Draper also said investors should have some bitcoin in their investment portfolios.
The price of bitcoin on exchanges where it is traded has fluctuated, sometimes dramatically. Overall, though, Draper is confident the currency will trend upward; there is a limited amount of bitcoin and people are using it more and more, he said.
But the money does not lie in mining the currency, which is done with powerful computers which crack code problems to free up bitcoins.
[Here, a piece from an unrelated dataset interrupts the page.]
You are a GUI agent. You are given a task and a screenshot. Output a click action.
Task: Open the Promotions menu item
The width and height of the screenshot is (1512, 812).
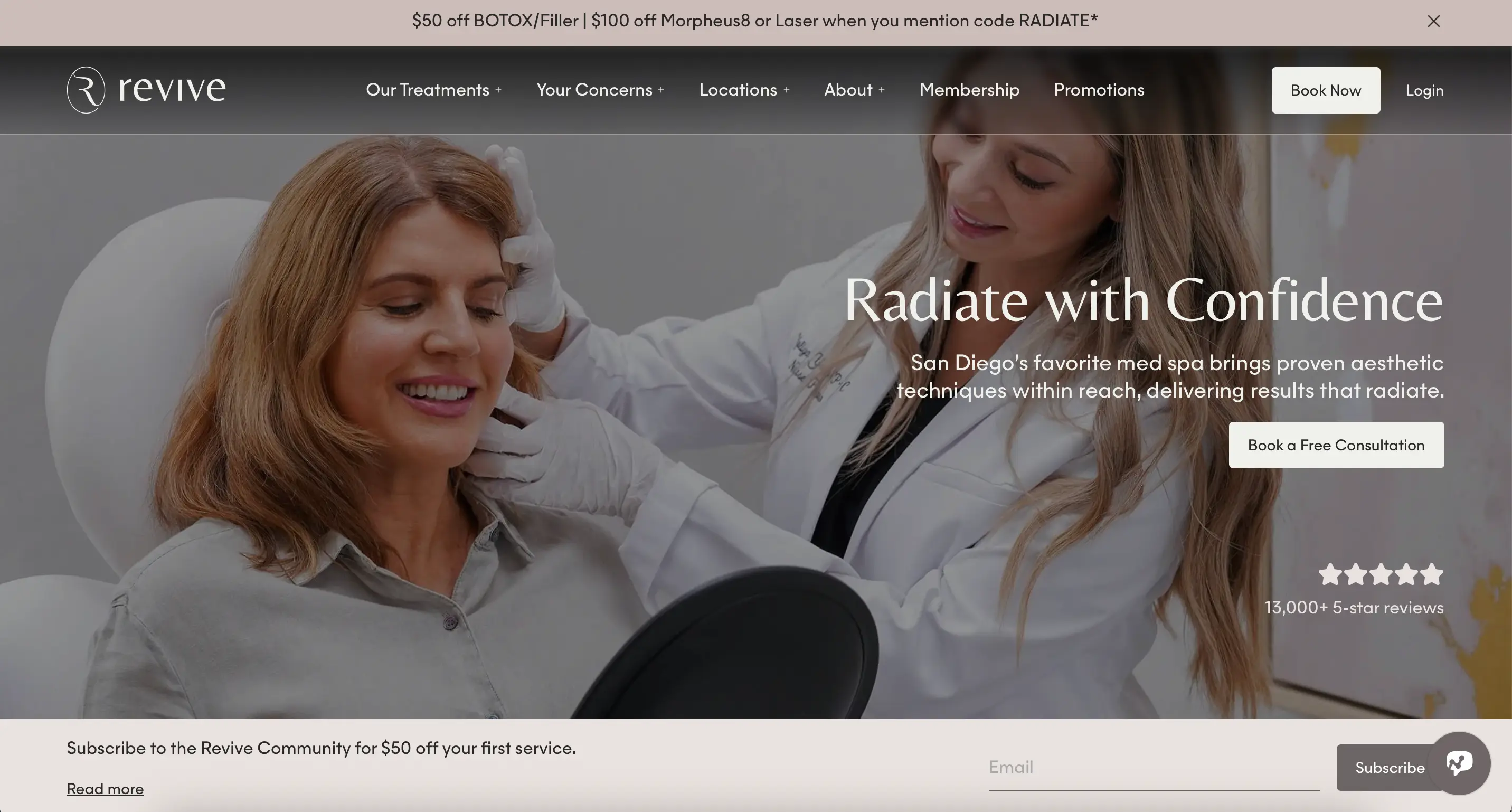click(x=1099, y=90)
That space is competitive, and most of the people mining bitcoins are probably doing it for fun, Draper said.
Instead, it is the currency's usefulness that will fuel its ascent.
"Bitcoin is a great alternative for some of these economies where inflation really saps the strength of a country's economy," Draper said. "I expect Pagos in Argentina, Pagatech in Africa, and in Mexico Coincove—all these companies will really thrive because people in those countries are not as confident in their own governments' fiat currency."
(Draper's firm, Draper Associates, has made an investment in Nigerian mobile payments company Pagatech.)
Draper took home all of the nearly 30,000 bitcoins that US Marshals had seized during a crackdown on illegal activity on the online marketplace Silk Road. The founding partner of venture capital firm Draper, Fisher, Jurvetson has not disclosed how much he and fellow investors paid for the chunk of online change, but the lot they took home has been valued at around $18 million.
"All I know is I paid more than all the other guys did, and so winning it at auction is a mixed bag," he said. "But I made a decision that this was going to be a long-term bet."
Despite the expense, Draper calls himself a "believer."